Comment by ska

This gets into interesting stuff!

So the situation described in that paper is that you are given the true odds of the coin, 60% heads. In this case it's just as I described - knowing previous results doesn't tell you anything useful.

> Whereas I'm only flipping 10 times, so I won't necesssarily get 60% heads.

This is true. In fact there is only about 25% chance of getting exactly 6 of the 10 to be heads (but nearly 70% chance of >= 6 heads). You can work this out with something called the binomial distribution. Chance of getting 10 heads in a row is .6%

A more interesting aspect is when you don't know the odds (or don't trust what you've been told). In this case it's definitely important what the history is.

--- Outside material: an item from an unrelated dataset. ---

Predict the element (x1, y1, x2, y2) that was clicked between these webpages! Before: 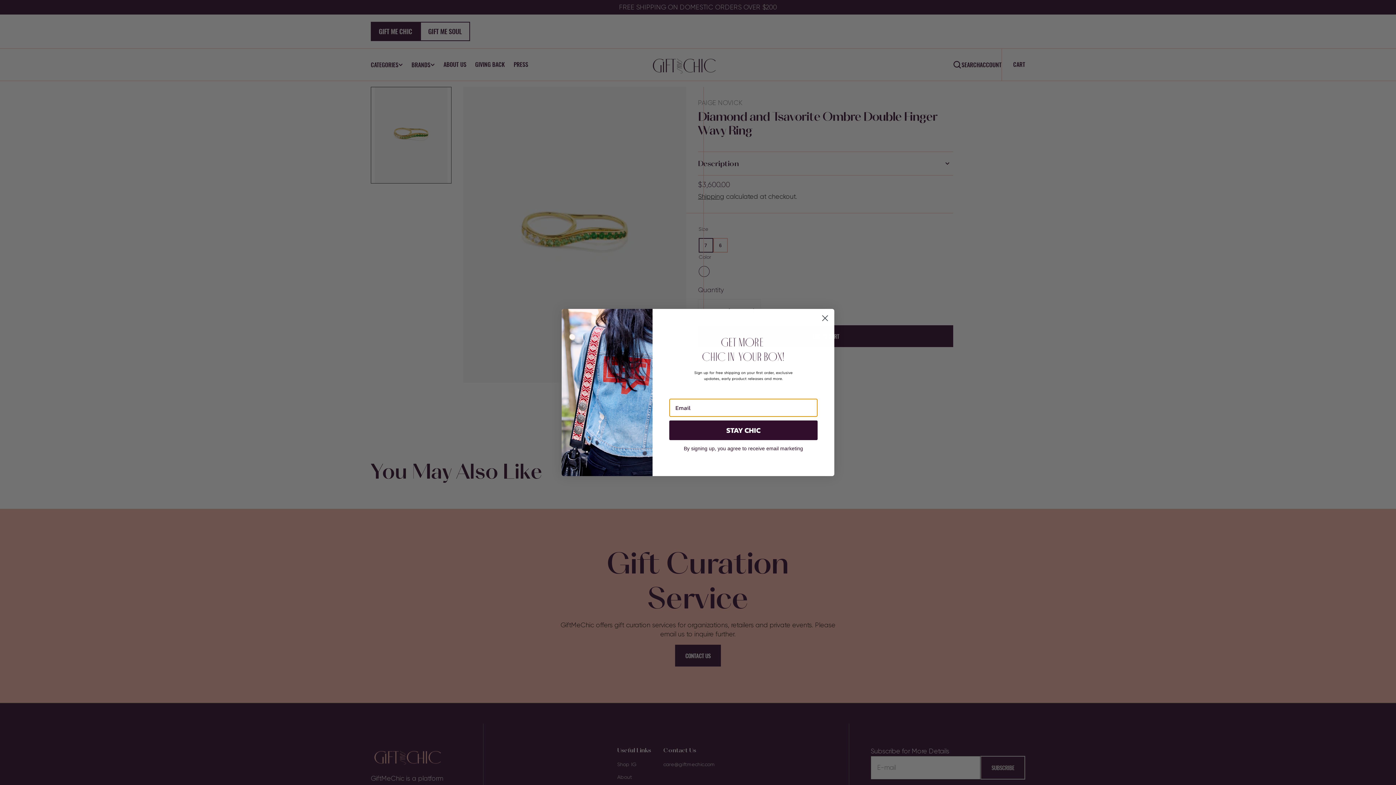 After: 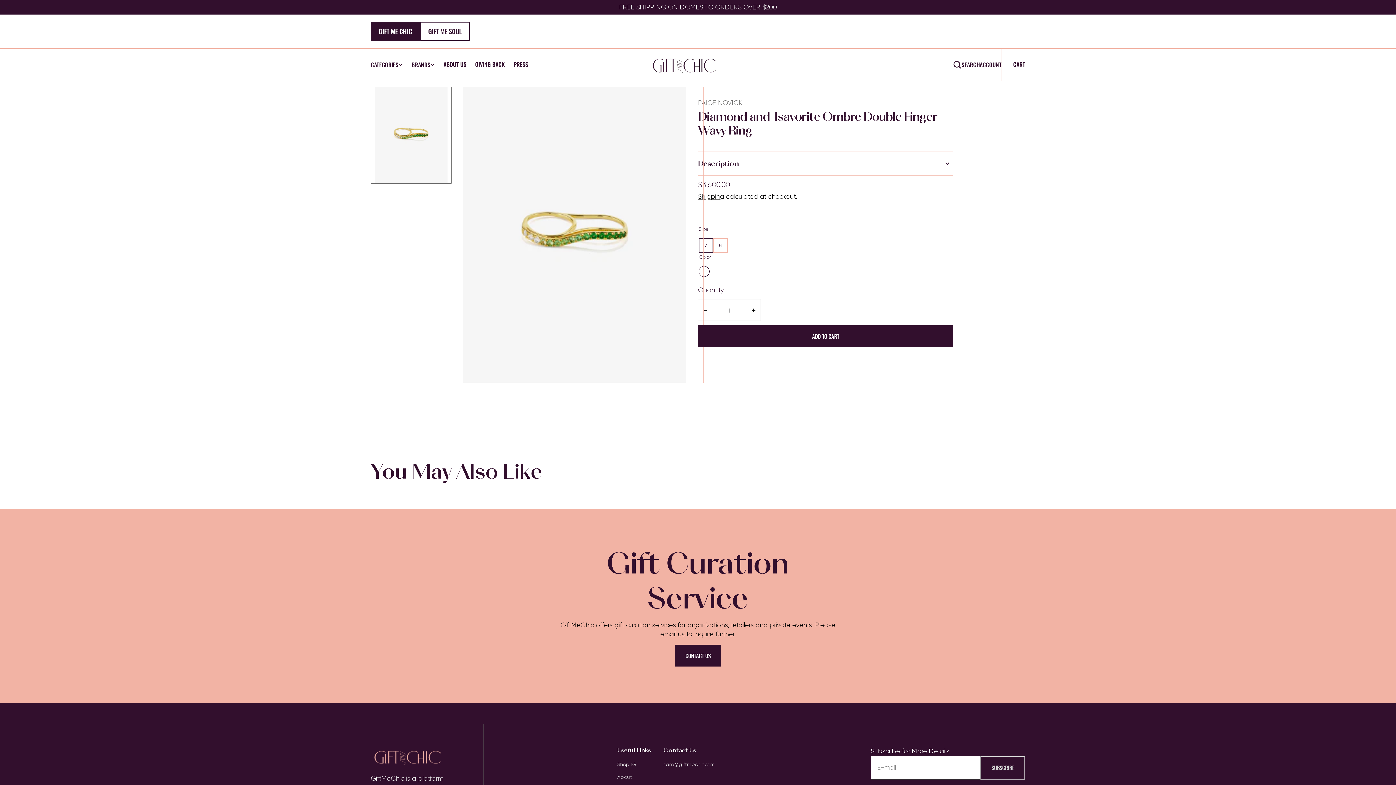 Action: label: Close dialog bbox: (818, 312, 831, 324)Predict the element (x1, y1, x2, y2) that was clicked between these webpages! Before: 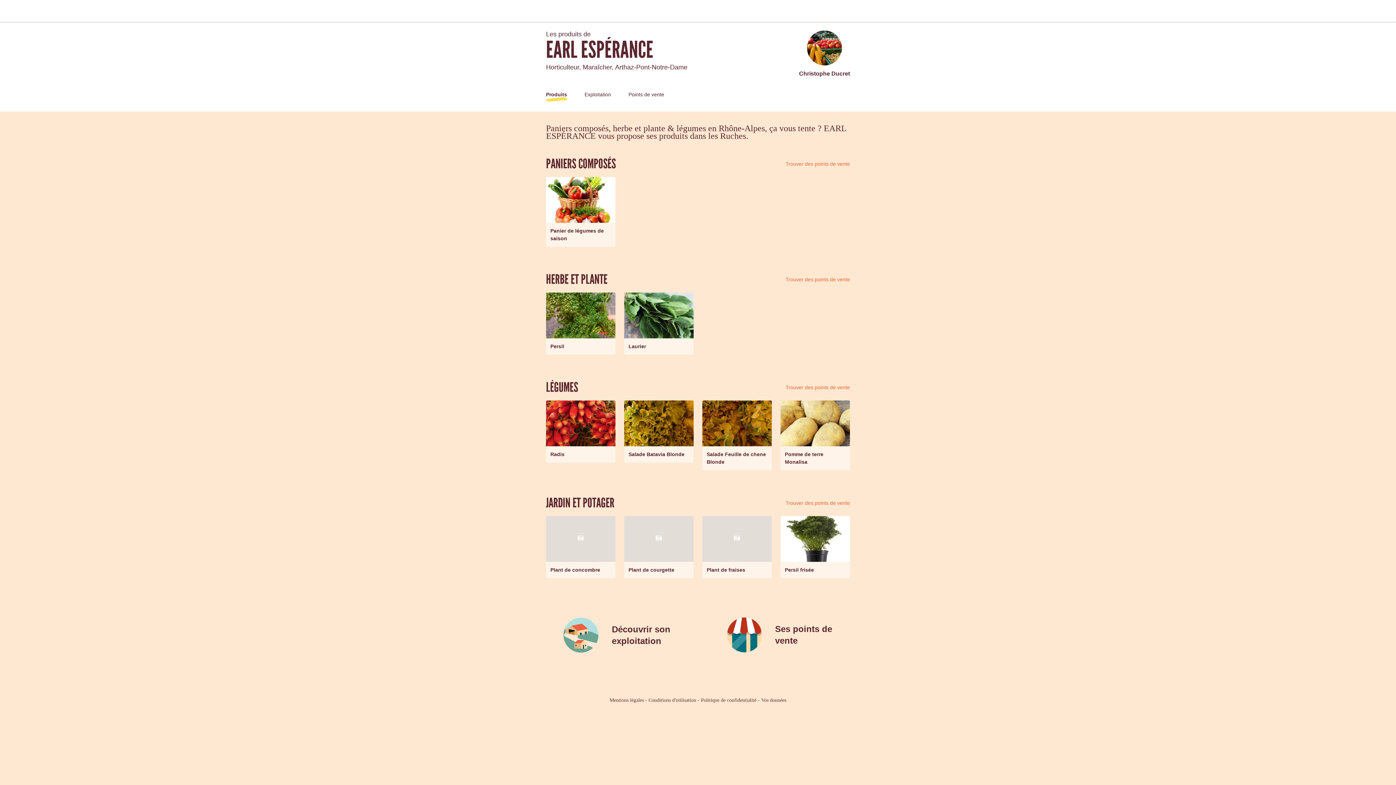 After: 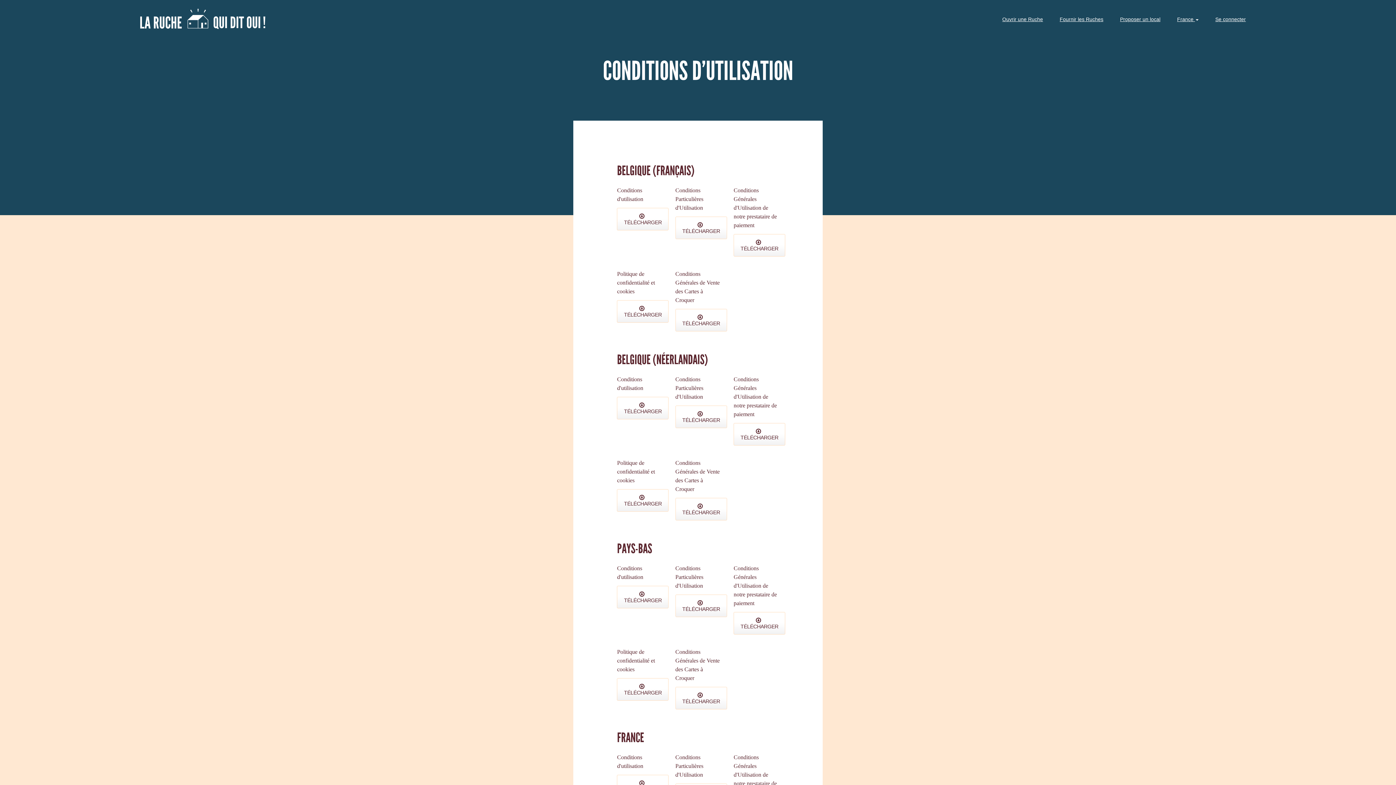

So given your 10 flips, we can ask questions like "how likely is it that this coin is fair (50/50) given the 10 flips I just saw".

It turns out the best estimation of the true probability is, pretty intuitively, (h+t)/h; this will jump aroudn for small N . In practice you are more often looking at something like P(0.55 < p < 0.65 | samples) , i.e. the probability that the true value lies between 0.55 and 0.65 heads, given the 10 flips I've seen).

Obviously in these cases, the more samples you have seen the tighter the estimate get. You can also ask questions like how many flips do I need to see to be confident at a certain the coin is really 0.6 heads.

With a 60%-heads coin you can still get 10 straight heads. It’s just that over many many flips, the average will gradually tend towards 60%.

You can still have streaks of hundreds, thousands, millions of either heads or tails in a row.